As soon as first indications started appearing in the open sources that Ukraine might have used a reforged Soviet UAV of either Tu-141 or Tu-143 types, it became a sensation. Mainly because of the idea behind this weapon.
Now we have the first confirmed case when it was exactly the Tu-141 "Strizh" used for a strike onto a russian military target. Although this attack can barely be called a successful one.
As reported by The Drive, in the morning of February 6, 2023, an unidentified drone fell near the city of Kaluga, as stated by local governor Vladislav Shapsha. Initially, it was told that the drone exploded 50 m above the ground, but later it turned out, that it tripped over the tree branches and fell to the surface. The photos from the site show it was precisely the Tu-141 "Strizh" carrying an OFAB-100-120 air bomb.
The episode caused anxiety among the russians because the UAV fell just 150 km from Moscow, and their air defense completely missed on that one. To add, there are many military facilities near Kaluga itself, a railway crossways and an airport, so a potential hit would be devastating to the russian invasion force logistics.
This report is interesting twofold. First of all, it points out that a Tu-141 "Strizh" actually flies at low altitudes, which is why the russian air defense cannot spot them even despite their bulky dimensions: 8 meters in length and 3 meters in wingspan (it's bigger than, say, a Kh-101 cruise missile).
The second detail to take note of is that the "Strizh" uses not a special warhead but a common air bomb of Soviet making. In this case, the OFAB-100-120 has a weight of 123 kg and 46 kg of TNT in the warhead specifically; a hit creates a crater 5 meters wide and disperses fragmentation up to 100 m around.
The OFAB-100-120 is intended to destroy manpower, parked vehicles or cargo echelons, and it was exactly the kind of weapon that could eliminate russian strategic bombers Tu-22M3 or Tu-95MS.
Furthermore, if we take a look at the design of the Tu-141 "Strizh", we can see that all the irrelevant reconnaissance equipment of this UAV was located in its nose section. And by that we mean heavy aerial photo cameras – A-86P with a perspective view and PA-4/90 with a panoramic view. The section they were installed goes by number 10 in the scheme below. Consequently, it is possible to put an OFAB-100-120 instead of these outdated cameras.
The break and landing parachute theoretically can be stripped off the "Strizh" as well, since it's a one-way weapon, they are designated 8 and 9. However this time such dismantling is purposed to just remove some dead weight to make the delivery of explosives easier for the aerial vehicle.

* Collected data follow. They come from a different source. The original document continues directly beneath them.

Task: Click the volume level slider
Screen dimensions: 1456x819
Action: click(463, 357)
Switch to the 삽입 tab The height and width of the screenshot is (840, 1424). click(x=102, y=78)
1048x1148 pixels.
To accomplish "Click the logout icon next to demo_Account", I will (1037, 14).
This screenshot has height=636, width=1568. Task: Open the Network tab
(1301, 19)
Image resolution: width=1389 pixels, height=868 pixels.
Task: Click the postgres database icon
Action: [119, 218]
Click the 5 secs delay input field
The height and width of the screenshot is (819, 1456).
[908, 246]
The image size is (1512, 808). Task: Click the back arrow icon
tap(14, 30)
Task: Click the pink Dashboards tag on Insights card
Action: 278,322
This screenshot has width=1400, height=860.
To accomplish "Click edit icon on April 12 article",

The variant with an external attachment of the bomb we can rule out, since the only part that is attached this way is the solid fuel booster that is important for the vehicle to take off. It goes by number 14 in the image.
In open sources, we can also find a photo of the A-86P camera that someone was trying to sell through the internet. The bulkiness of this device demonstrates just how much explosive material can fit inside a Tu-141 "Strizh".